Now at the highest level of his career, Parra is again being plagued by his weakness against left-handed pitching. Since joining the BayBears, he is hitting .216 with two extra-base hits in 51 at-bats against southpaws. Power continues to be the lone flaw in Parra's otherwise polished game.
Wilkin Ramirez, Erie (Double-A Tigers)
In 2003, Ramirez was a hotshot teenage prospect in the Tigers organization who showed the promise of power and speed at third base. However, injuries sidelined Ramirez for the entire 2004 season and continued to bog him down in 2006. When he took the field, Ramirez was disappointing, striking out 336 times in 319 games from 2005-2007.
A move to the outfield and better health seem to be responsible for Ramirez' breakout performance this season as the Dominican has taken extremely well to his new position and assignment. Now 22, Ramirez is still striking out a lot (98 times this season), but he's hit 12 homers and stolen 17 bases.

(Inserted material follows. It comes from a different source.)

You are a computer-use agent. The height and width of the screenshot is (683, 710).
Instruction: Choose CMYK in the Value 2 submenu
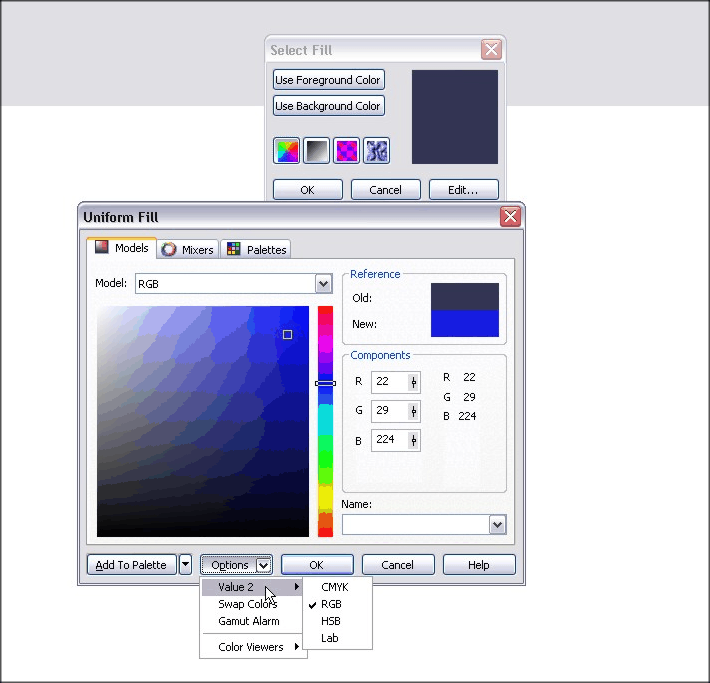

After a good Spring Training, Ramirez hit .330 with 17 extra-base hits in 100 April at-bats. While an 11-game trial at Triple-A Toledo proved a struggle in early June, Ramirez hasn't missed a beat since rejoining the SeaWolves. It's likely his propensity for swings and misses will demand a shorter swing, but there's no question that there's few players more dangerous when they make contact.